Now, I understand that a lot of the ideas that Babbage mentions are marketing materials. He was, after all, trying to generate money to build the thing. Still, taking a bit of a plunge down the rabbit hole, this article has some thoughtful turns and twists that would have made our world a very different place. I particularly like the ideas of British banks using them and the telegraph connected machines talking to each other.

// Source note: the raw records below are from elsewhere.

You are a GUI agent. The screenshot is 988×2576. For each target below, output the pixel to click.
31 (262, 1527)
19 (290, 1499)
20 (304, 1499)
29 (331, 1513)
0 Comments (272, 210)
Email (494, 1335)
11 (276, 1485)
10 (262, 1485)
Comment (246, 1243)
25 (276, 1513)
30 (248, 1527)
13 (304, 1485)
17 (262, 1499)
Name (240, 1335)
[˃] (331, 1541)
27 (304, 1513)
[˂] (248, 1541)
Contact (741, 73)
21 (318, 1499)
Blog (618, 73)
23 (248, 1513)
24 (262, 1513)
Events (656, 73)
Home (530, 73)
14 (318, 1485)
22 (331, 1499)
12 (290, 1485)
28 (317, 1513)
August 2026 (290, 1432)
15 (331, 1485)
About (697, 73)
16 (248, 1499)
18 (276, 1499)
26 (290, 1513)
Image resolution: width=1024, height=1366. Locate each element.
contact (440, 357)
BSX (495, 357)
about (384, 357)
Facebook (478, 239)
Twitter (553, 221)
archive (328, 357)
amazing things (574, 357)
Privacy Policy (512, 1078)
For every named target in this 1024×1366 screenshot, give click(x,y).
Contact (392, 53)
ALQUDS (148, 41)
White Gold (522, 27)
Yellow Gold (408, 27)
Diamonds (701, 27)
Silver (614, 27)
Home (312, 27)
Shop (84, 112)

So let's take a look at the alternate early 20th century:

  • Arcades with Analytical Checkers, Chess, Tic-Tac-Toe and possibly Hearts.
  • Speaking of arcades, what kind of games would fans of Jules Verne have made?
  • Speaking of Jules Verne, the analytical engine could have generated the tables needed for launching objects into orbit and much more.
  • Banks with computers to calculate investments, interest, etc. With the telegraph communication modem, we have automated trades in the commodities markets.
  • The 1901 World's Fair is Glasgow may have featured a music composing machine.
  • The Wright Brothers would not have spent years re-calculating Lilienthal's faulty data. Babbage himself would have already recalculated tables that used the Smeaton Coefficient. The wind tunnel may have come much earlier. Heck, maybe Lilienthal would have been successful with his gliders.
  • Speaking of the Wright Brothers, materials engineering would have progressed a bit by the time they were designing the engine for the flying machine. General Motors or other engine manufacturers of the time would have been able to build it instead of the brothers designing one with Charlie Taylor.
  • Wireless computing would involve radio frequencies. That gives new meaning to hacking. It would be done with a shortwave radio and an antenna interface to an analytical engine.

There are more possibilities than that, of course. The article in the link refers to just a few. Going into the far future, the plaster that allowed for "print on demand" could be modified to print objects instead of words. Just a thought.

This kind of what if in RPGs is nothing new at all. There is Space 1889 and a host of other so-called steampunk that build on it. Somehow, though, this article struck a chord of interest. One reason is that the progress of the analytical machine would have spurred the fabrication of new materials. Another is that it would be likely that the integrated circuit would not have been developed. At the end of the article, the author mentions the lack of a telephone and based on the idea of analytical engine connected by telegraph, that makes sense. I'm also intrigued by the potential lack of a keyboard.

What say you? Good article? Old news?